There can be little doubt that the human brain too is fragile, and not just because it routinely commits the cognitive errors we’ve already discussed, but also because it is deeply vulnerable both to minor malfunctions and even, in some cases, severe breakdown. The mildest malfunctions are what chess masters call blunders and a Norwegian friend of mine calls “brain farts” — momentary lapses of reason and attention that cause chagrin (d’Oh!) and the occasional traffic accident. We know better, but for a moment we just plain goof. Despite our best intentions, our brain just doesn’t manage to do what we want it to. No one is immune to this. Even Tiger Woods occasionally misses an easy putt.

At the risk of stating the obvious, properly programmed computers simply don’t make these kinds of transient blunders. My laptop has never, ever forgotten to “carry the one” in the midst of a complicated sum, nor (to my chagrin) has it “spaced out” and neglected to protect its queen during a game of chess. Eskimos don’t really have 500 words for snow, but we English speakers sure have a lot of words for our cognitive short circuits: not just mistakes, blunders, and fingerfehlers (a hybrid of English and German that’s popular among chess masters) but also goofs, gaffes, flubs, and boo-boos, along with slips, howlers, oversights, and lapses. Needless to say, we have plenty of opportunities to use this vocabulary.

The fact that even the best of us are prone to the occasional blunder illustrates something important about the neural hardware that runs our mental software: consistency just isn’t our forte. Nearly everything we carbon-based units do runs some chance of error. Word-finding failures, moments of disorientation and forgetfulness, each in its own way points to the imperfection inherent in the nerve cells (neurons) from which brain circuits are made. If a foolish consistency is the hobgoblin of little minds, as the American writer Ralph Waldo Emerson (1803-1882) once said, a foolish inconsistency characterizes every single human mind. There’s no guarantee that any person’s mind will always fire on all cylinders.

Yet random gaffes and transient blunders are just a tiny piece of a larger, more serious puzzle: why do we humans so often fail to do what we set out to do, and what makes the mind so fragile that it can sometimes spiral out of control altogether?
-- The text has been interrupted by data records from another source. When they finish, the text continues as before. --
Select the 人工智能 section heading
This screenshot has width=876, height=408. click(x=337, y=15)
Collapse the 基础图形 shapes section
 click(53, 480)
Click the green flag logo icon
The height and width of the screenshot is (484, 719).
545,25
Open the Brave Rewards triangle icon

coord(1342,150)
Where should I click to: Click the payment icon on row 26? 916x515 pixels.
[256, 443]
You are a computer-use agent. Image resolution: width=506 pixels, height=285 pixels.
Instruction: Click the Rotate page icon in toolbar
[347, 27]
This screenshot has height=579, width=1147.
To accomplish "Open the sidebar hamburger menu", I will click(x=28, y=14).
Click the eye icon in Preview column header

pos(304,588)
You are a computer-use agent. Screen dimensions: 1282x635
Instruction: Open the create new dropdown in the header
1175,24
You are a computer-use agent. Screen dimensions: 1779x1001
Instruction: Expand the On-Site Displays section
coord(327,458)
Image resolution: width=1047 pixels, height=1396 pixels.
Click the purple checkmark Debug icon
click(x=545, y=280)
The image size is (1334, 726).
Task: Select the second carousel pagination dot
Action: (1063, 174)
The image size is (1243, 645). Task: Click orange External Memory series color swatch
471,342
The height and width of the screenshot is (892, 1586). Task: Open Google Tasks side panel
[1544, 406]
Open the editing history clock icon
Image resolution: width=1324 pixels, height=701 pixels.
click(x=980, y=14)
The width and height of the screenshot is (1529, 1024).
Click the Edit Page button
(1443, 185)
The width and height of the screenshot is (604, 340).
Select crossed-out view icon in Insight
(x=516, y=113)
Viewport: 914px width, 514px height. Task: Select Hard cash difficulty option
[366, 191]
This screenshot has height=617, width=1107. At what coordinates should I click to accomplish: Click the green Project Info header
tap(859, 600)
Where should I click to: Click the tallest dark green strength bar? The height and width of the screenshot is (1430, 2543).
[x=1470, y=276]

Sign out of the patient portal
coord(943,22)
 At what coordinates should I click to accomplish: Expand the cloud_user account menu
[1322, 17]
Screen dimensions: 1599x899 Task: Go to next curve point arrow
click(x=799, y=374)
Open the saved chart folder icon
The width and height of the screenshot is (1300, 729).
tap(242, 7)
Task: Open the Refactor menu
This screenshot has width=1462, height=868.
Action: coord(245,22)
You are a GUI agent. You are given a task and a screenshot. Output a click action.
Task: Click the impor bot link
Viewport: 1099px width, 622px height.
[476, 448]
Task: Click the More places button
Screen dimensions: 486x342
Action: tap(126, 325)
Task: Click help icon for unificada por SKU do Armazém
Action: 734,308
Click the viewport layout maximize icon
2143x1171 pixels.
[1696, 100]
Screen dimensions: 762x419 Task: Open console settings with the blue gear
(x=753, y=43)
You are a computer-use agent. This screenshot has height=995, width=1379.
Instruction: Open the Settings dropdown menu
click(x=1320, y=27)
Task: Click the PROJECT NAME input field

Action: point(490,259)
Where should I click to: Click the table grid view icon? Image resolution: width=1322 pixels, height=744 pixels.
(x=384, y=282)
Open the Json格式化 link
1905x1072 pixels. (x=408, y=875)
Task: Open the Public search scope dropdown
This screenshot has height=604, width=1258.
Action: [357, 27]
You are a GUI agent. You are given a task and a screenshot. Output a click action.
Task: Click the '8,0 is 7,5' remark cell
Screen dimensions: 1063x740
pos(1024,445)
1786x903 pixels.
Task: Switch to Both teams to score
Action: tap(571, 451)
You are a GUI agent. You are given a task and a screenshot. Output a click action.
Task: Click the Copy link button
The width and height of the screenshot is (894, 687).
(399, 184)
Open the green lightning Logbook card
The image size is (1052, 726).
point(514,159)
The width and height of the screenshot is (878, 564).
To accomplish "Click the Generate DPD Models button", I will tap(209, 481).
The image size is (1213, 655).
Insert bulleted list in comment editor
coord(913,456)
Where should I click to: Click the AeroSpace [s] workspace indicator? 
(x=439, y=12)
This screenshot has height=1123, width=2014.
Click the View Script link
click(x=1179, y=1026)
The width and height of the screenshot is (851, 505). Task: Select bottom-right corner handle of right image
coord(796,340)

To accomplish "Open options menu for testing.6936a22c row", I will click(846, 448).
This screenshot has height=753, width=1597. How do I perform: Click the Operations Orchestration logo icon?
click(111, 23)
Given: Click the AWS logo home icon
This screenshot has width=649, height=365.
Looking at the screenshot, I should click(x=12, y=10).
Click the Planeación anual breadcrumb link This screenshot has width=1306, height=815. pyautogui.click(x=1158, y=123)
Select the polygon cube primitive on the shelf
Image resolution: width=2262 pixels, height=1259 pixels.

Plenty of circumstances systematically increase the chance of making mental errors. The more that’s on our mind, for example, the more likely we are to fall back on our primitive ancestral system. Bye-bye, prefrontal cortex, signature of the noble human mind; hello, animal instinct, short-sighted and reactive. People committed to eating in a healthful way are, for example, more likely to turn to junk if something else is on their mind. Laboratory studies show that as the demands on the brain, so-called cognitive load, increase, the ancestral system continues business as usual — while the more modern deliberative system gets left behind. Precisely when the cognitive chips are down, when we most need our more evolved (and theoretically sounder) faculties, they can let us down and leave us less judicious. When mentally (or emotionally) taxed, we become more prone to stereotyping, more egocentric, and more vulnerable to the pernicious effects of anchoring.